### GIVEN PROBLEM A
From the forum post about drive speed, copy word for word the part that opens with "Realistically, HD video" and closes with "most audio work.".

### TEXT PASSAGE
#####

Originally posted by tooki:
Audio people love to claim they have higher drive needs than anyone else. This was only true before video began to be edited on computers, because video's needs blow audio's needs out of the water.

Realistically, HD video is by far the most demanding.

Audio certainly enjoys fast drives, but any drive on the market is fast enough for most audio work.

tooki
Actually it is MIDI sample streaming that benefits from the 10K drives. Sample streaming is much more demanding than HD video because of the number of simultaneous streams of data coming off the drive at one time.

For example, creating a symphonic score on a G5: The high-end sample libraries are comprised of all instruments, and grouping of instruments, in an orchestra. Each note of, say a french horn, is recorded in stereo at 16 or 24-bit with no looping. This is a real stereo recording of a musician playing the horn, one note at a time, and playing the notes in multiple playing styles. As long as you hold down the MIDI key on the keyboard (or through a sequencer) the note of that "real" french horn sustains until the original player runs out of wind. When you release the key, another stereo sample of that horn's actual reverb in a hall is fired giving a very real sound to the instrument.

#####

### MATERIAL FOR THE TASK
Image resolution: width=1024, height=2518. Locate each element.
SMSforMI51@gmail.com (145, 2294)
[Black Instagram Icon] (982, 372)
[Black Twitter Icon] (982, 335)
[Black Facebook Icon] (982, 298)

#####

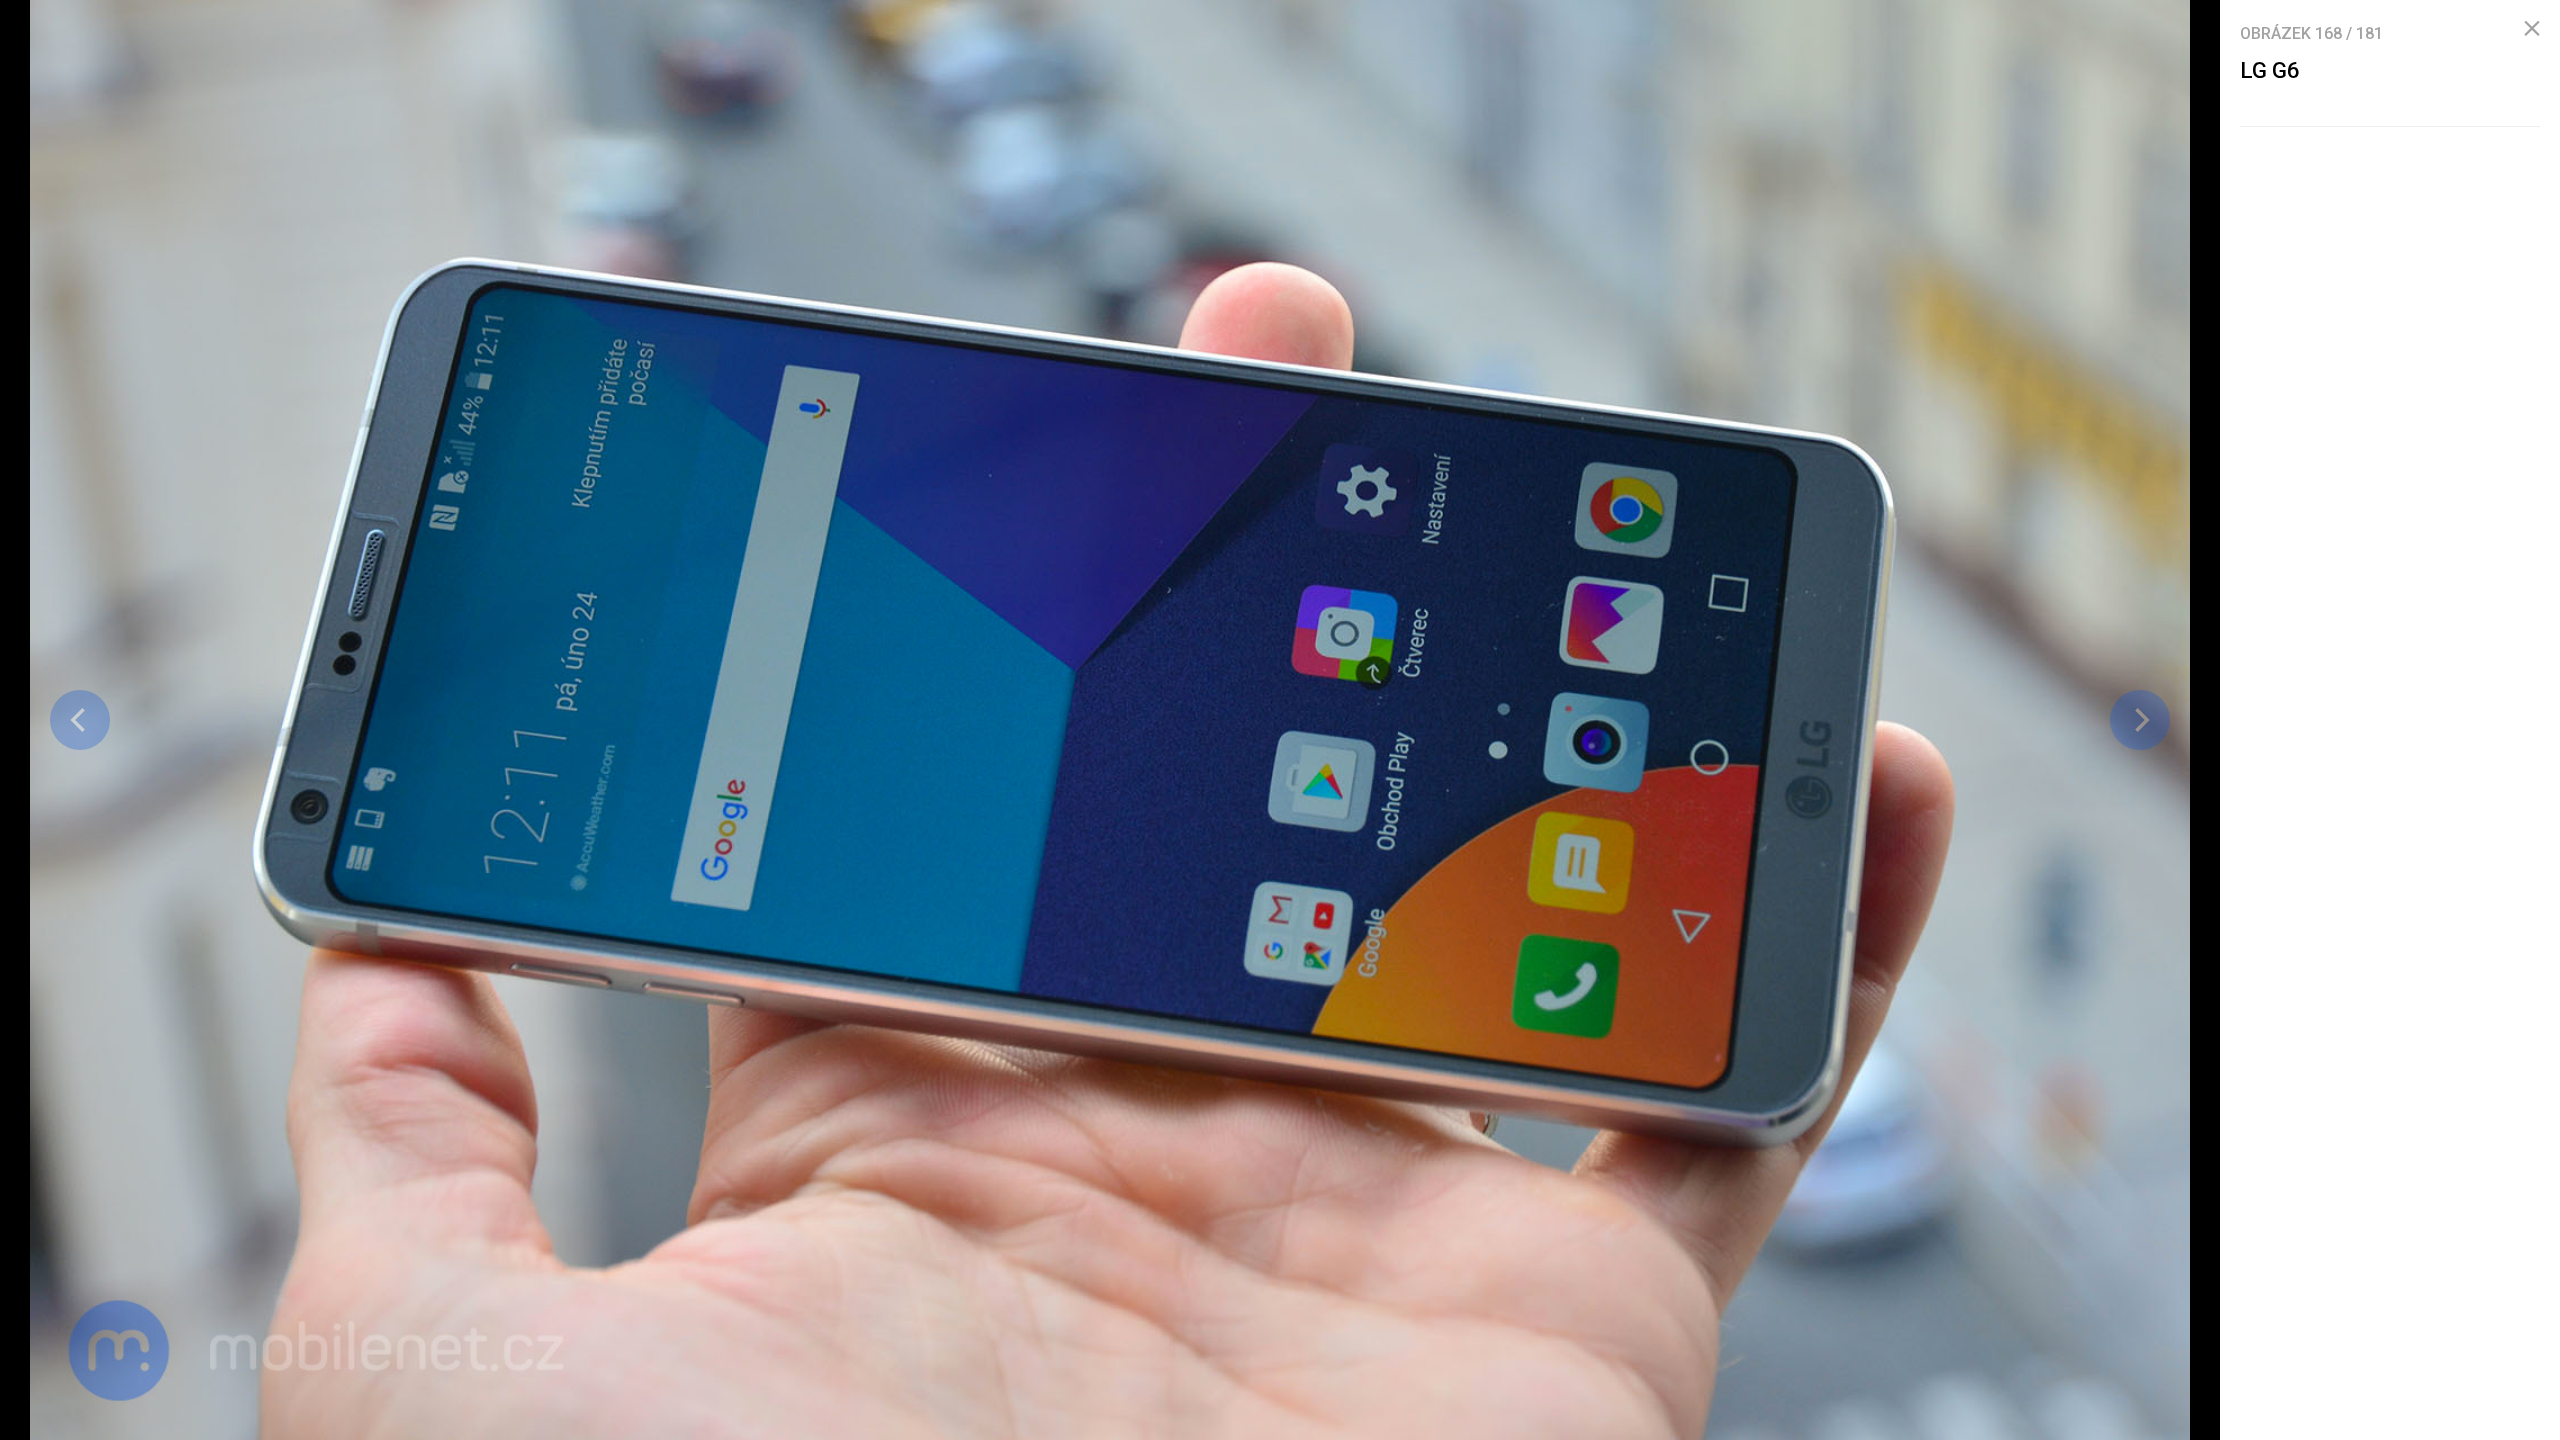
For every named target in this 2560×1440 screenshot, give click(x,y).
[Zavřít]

#####

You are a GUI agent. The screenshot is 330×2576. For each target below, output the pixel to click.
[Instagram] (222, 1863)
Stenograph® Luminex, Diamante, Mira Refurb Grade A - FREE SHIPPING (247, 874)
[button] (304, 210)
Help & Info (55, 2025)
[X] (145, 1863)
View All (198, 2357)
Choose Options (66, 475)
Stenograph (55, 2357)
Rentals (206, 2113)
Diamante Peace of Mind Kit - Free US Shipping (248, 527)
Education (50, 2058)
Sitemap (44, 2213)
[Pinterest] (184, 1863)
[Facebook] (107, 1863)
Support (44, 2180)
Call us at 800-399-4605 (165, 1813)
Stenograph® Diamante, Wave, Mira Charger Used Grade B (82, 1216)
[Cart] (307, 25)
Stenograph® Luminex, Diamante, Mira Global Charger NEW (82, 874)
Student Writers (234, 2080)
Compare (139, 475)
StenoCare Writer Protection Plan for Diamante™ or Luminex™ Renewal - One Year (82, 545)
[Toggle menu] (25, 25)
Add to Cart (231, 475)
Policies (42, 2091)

#####

### GIVEN PROBLEM B
Quote the lines of the records that open with the line containing "Help & Info (55, 2025)" and close with the line containing "Policies (42, 2091)", including both of those lines and nothing else.

### TASK OUTPUT A
Realistically, HD video is by far the most demanding.

Audio certainly enjoys fast drives, but any drive on the market is fast enough for most audio work.

### TASK OUTPUT B
Help & Info (55, 2025)
[X] (145, 1863)
View All (198, 2357)
Choose Options (66, 475)
Stenograph (55, 2357)
Rentals (206, 2113)
Diamante Peace of Mind Kit - Free US Shipping (248, 527)
Education (50, 2058)
Sitemap (44, 2213)
[Pinterest] (184, 1863)
[Facebook] (107, 1863)
Support (44, 2180)
Call us at 800-399-4605 (165, 1813)
Stenograph® Diamante, Wave, Mira Charger Used Grade B (82, 1216)
[Cart] (307, 25)
Stenograph® Luminex, Diamante, Mira Global Charger NEW (82, 874)
Student Writers (234, 2080)
Compare (139, 475)
StenoCare Writer Protection Plan for Diamante™ or Luminex™ Renewal - One Year (82, 545)
[Toggle menu] (25, 25)
Add to Cart (231, 475)
Policies (42, 2091)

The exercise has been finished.